Studies applying the mtLSU rRNA assay suggest that colonisation with Pneumocystis DNA is prevalent in a variety of respiratory specimens and populations. Among individuals without clinical PCP, Pneumocystis DNA is present in 20% of oral washes from healthy adults in the general population,7 44% of bronchoalveolar lavage fluid samples from non-HIV-infected immunocompromised adults8 and 46% of lung autopsy specimens from HIV infected hosts.9 Chronic lung disease,10 corticosteroid use8 and HIV infection9 are all associated with an increased risk of Pneumocystis colonisation.

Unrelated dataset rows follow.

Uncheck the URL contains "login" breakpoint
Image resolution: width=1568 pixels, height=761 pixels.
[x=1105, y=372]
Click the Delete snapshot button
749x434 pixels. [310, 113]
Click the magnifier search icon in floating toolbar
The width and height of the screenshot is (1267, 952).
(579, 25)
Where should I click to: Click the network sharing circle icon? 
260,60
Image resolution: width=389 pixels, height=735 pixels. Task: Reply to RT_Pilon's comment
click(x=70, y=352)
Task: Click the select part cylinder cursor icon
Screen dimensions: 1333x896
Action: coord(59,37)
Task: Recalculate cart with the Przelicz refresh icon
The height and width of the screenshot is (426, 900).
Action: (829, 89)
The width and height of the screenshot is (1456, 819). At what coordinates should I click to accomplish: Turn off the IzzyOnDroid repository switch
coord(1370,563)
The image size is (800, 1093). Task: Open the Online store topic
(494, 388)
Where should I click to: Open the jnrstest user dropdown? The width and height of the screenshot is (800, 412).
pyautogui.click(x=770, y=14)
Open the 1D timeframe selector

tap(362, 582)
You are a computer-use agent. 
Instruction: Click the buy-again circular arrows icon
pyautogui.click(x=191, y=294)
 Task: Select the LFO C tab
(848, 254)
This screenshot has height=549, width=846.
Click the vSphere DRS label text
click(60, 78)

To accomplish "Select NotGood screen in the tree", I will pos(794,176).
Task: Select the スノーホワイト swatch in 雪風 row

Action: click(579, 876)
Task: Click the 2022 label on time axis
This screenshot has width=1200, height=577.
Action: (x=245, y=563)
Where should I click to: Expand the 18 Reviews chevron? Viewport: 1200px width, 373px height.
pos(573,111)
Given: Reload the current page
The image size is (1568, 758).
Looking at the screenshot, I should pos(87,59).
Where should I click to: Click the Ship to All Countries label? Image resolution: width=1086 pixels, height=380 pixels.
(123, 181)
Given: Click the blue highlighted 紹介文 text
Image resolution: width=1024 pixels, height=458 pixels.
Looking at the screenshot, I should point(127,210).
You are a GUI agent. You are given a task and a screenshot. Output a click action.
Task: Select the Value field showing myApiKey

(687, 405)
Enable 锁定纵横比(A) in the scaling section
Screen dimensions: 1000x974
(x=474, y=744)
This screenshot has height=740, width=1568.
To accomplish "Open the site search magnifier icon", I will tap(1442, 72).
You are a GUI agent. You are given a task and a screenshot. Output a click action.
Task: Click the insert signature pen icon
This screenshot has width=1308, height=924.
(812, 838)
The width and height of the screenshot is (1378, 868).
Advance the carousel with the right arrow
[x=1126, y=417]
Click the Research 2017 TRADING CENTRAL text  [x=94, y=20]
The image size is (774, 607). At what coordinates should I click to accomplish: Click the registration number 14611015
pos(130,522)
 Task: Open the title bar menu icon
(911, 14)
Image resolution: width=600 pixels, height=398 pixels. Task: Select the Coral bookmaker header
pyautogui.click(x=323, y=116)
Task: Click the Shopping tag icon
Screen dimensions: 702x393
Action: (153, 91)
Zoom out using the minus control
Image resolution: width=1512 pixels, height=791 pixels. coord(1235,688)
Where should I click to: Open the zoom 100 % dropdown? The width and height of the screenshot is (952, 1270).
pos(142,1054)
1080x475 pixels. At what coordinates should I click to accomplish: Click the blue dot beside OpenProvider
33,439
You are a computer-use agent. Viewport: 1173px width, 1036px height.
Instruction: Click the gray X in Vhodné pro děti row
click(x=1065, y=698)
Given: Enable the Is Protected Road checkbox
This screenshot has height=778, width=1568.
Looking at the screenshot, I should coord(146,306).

Because Pneumocystis has the greatest impact on those with HIV, and remains a leading cause of opportunistic infection and death even in the era of combination antiretroviral therapy, characterising risk factors more fully in this population is important.2 While one small study showed lower CD4+ T cell counts to be a risk factor for colonisation,11 this hypothesis was rejected in a subsequent large study.9 The same study also found no association with other HIV related factors, including a history of PCP and the use of Pneumocystis chemoprophylaxis.9

The outcomes of colonisation, which may be even more important, are much less well described. Studies of mice12 and humans6 suggest that carriers of Pneumocystis may transmit it to other hosts. Limited information suggests that Pneumocystis colonisation can lead to pneumonia.11 13

We designed a cross sectional study to determine the risk factors for and outcomes of Pneumocystis colonisation using respiratory specimens from HIV infected hosts admitted to two large public hospitals with pneumonia. We hypothesised that lower CD4+ T cell counts would predict a higher likelihood of colonisation, and that colonisation would predict a higher likelihood of subsequent PCP in a prospective cohort of patients at one of the hospitals. Some of the results of this study have been previously reported in abstract form.14 15

MATERIALS AND METHODS

Participants, design and setting

The sample population for this study was consecutive HIV infected adults suspected of PCP and admitted to the inpatient wards of one of two acute care public hospitals: San Francisco General Hospital, San Francisco, California, USA, between 2000 and 2005, or the Medical Center of Louisiana, New Orleans, New Orleans, Louisiana, USA, between 2003 and 2005. Enrolment followed the diagnostic procedure for HIV associated pneumonia that is standard at each hospital. In San Francisco, the pulmonary consult team screens all requests for diagnostic testing for PCP. Patients with clinically appropriate presentations undergo sputum induction, followed by bronchoscopy with bronchoalveolar lavage (BAL) if the sputum stains are negative for Pneumocystis and alternative pathogens.16 In New Orleans, the diagnostic strategy is to offer BAL to all patients within the first 48 h of admission at the discretion of the primary healthcare team. The study’s inclusion criteria required that the subjects be referred for PCP testing, and be proven to be PCP negative by microscopic examination of stained induced sputum or BAL fluid in accredited on-site clinical laboratories. Institutional review boards at the University of California, San Francisco, Louisiana State University and the Centers for Disease Control and Prevention approved the study protocol, and all subjects provided written informed consent.

Data collection

Demographic information (age, gender, race and ethnicity) and data on clinical history at admission (previous episodes of PCP, serum CD4+ T cell count within 6 months, plasma HIV RNA level within 6 months and type of PCP prophylaxis medication, if any) were abstracted from medical records using standardised forms. At San Francisco General Hospital, patients undergoing evaluation for PCP are listed in a registry, which was monitored to identify participants subsequently admitted for evaluation for PCP. Similarly, patients hospitalised for evaluation for HIV associated pneumonia at the Medical Center of Louisiana at New Orleans are included in a clinical database, from which the variables used in this study (except for data on empiric PCP therapy prior to BAL, which were unavailable) were abstracted. Final aetiological diagnoses were adjudicated based on microbiological and radiographic results and clinician judgment. A diagnosis of PCP required microscopic identification of Pneumocystis organisms on sputum or BAL. Vital status 6 weeks after discharge was determined for all patients enrolled in San Francisco by reviewing electronic medical records for deaths occurring prior to that date and patient contacts (eg, outpatient clinic visits) occurring after that date.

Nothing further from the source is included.